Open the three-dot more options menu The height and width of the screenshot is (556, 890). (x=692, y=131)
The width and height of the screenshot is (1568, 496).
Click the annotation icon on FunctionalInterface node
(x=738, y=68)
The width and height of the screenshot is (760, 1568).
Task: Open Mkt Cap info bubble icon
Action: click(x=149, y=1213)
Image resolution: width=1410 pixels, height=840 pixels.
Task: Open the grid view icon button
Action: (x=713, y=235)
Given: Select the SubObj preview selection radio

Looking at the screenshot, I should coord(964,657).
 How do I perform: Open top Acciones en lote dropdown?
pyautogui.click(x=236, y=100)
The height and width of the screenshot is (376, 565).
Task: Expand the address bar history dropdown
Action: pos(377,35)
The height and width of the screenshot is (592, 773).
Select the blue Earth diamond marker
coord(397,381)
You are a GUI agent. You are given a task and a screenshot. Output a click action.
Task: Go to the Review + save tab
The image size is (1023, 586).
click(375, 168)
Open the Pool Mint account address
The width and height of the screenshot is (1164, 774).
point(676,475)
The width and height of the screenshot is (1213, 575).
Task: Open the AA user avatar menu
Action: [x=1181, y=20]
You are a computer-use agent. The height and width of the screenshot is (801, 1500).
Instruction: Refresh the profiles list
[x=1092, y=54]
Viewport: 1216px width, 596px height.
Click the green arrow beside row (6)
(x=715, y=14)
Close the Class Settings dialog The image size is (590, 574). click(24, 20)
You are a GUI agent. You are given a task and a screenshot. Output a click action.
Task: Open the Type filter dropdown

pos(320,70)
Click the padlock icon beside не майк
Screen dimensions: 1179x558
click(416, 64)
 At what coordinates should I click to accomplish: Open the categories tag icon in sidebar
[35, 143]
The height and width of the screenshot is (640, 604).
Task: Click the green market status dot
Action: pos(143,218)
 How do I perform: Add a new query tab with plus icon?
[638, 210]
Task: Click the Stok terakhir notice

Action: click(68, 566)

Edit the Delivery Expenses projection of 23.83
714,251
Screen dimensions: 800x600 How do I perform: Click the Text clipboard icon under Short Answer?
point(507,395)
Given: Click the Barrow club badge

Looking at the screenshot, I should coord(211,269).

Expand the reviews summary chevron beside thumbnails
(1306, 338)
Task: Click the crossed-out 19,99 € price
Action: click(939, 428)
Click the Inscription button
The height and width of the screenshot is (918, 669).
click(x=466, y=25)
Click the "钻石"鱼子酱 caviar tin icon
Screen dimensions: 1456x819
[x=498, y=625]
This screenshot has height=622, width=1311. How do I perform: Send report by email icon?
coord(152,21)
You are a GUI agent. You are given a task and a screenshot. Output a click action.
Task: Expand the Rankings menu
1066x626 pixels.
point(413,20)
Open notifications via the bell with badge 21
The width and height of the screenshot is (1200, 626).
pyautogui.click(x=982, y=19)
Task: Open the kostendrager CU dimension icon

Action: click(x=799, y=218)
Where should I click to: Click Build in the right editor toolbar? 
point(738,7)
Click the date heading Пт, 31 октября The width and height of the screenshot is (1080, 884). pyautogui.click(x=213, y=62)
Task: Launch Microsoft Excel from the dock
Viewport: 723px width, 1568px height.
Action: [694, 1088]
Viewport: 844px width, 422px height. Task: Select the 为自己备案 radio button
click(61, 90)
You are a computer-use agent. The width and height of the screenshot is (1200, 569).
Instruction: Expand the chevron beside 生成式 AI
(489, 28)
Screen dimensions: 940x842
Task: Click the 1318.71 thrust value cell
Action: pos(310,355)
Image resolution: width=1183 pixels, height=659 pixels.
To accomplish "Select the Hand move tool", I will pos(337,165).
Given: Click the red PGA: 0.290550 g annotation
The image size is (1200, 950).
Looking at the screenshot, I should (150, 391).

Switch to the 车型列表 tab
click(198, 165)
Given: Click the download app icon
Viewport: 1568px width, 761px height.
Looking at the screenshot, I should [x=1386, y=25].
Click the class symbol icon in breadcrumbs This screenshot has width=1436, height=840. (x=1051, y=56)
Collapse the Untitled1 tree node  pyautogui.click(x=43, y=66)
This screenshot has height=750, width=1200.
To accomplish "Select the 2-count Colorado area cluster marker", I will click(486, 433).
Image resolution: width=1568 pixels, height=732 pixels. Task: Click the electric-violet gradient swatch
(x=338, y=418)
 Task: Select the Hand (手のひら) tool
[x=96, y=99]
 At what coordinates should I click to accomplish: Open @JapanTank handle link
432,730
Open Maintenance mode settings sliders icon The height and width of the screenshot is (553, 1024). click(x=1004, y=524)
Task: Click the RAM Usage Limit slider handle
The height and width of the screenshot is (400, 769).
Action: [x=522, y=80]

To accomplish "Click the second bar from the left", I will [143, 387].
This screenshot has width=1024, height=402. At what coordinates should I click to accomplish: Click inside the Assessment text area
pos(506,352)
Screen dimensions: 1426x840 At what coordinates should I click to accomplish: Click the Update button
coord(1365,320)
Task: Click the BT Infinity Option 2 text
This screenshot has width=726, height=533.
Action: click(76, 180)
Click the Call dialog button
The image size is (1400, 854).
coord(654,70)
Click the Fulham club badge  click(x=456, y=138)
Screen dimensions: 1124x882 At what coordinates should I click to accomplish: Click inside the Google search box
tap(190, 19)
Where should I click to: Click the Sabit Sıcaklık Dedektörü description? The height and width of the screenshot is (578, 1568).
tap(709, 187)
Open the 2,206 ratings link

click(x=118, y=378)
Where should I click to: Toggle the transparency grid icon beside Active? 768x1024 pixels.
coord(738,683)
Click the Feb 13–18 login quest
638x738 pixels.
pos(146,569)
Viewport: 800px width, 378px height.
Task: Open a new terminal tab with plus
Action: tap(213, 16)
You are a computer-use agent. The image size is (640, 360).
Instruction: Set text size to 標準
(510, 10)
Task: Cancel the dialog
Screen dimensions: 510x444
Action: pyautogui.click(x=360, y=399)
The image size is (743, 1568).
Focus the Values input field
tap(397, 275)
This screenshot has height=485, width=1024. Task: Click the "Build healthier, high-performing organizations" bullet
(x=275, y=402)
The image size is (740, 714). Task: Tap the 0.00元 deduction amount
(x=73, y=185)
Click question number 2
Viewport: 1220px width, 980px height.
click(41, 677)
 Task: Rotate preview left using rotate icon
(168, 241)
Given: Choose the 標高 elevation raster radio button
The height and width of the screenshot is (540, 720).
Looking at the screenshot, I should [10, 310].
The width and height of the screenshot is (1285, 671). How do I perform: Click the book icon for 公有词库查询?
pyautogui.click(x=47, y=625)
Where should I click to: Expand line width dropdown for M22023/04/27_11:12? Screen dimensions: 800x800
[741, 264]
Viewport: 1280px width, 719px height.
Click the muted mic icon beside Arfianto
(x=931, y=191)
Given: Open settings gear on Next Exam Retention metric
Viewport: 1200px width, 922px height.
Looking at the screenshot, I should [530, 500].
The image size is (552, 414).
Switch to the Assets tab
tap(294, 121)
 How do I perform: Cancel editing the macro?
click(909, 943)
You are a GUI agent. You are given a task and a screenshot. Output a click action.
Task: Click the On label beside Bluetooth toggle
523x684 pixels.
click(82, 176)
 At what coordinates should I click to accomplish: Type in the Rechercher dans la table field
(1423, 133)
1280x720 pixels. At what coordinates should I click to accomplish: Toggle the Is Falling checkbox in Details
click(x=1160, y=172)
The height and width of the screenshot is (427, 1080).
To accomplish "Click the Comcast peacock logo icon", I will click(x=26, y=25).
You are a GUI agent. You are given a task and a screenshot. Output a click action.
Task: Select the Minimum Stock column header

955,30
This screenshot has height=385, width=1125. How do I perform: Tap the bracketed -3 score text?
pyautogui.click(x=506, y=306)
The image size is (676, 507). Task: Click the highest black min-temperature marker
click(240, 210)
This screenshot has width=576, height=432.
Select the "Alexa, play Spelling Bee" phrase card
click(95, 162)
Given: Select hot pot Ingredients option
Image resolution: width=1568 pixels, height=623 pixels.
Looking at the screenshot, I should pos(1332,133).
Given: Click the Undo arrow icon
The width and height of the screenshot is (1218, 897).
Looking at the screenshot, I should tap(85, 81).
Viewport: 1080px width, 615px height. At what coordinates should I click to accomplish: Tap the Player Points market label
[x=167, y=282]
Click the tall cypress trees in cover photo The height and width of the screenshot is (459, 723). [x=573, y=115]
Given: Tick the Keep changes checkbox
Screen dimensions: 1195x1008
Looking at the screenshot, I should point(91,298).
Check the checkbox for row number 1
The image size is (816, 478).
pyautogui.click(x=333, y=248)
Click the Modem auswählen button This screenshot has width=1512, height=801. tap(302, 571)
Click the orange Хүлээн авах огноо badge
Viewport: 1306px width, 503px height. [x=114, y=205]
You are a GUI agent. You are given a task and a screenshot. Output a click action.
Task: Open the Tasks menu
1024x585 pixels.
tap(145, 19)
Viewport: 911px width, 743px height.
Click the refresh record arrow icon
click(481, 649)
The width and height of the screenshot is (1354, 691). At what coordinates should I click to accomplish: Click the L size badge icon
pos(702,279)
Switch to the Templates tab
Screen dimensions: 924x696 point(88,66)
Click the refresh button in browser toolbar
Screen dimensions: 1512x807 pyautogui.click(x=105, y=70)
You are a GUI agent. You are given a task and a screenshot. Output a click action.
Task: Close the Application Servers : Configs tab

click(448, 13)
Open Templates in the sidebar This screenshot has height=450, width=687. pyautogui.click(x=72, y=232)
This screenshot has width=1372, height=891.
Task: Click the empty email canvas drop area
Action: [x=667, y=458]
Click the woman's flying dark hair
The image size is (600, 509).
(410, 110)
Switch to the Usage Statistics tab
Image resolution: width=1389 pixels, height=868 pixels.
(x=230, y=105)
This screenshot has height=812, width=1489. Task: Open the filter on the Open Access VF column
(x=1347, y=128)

════════

§ **Task directions**
Among the lines of the entries above, count those containing the string "Usage". Write the number alone.

§ **Expected answer**
2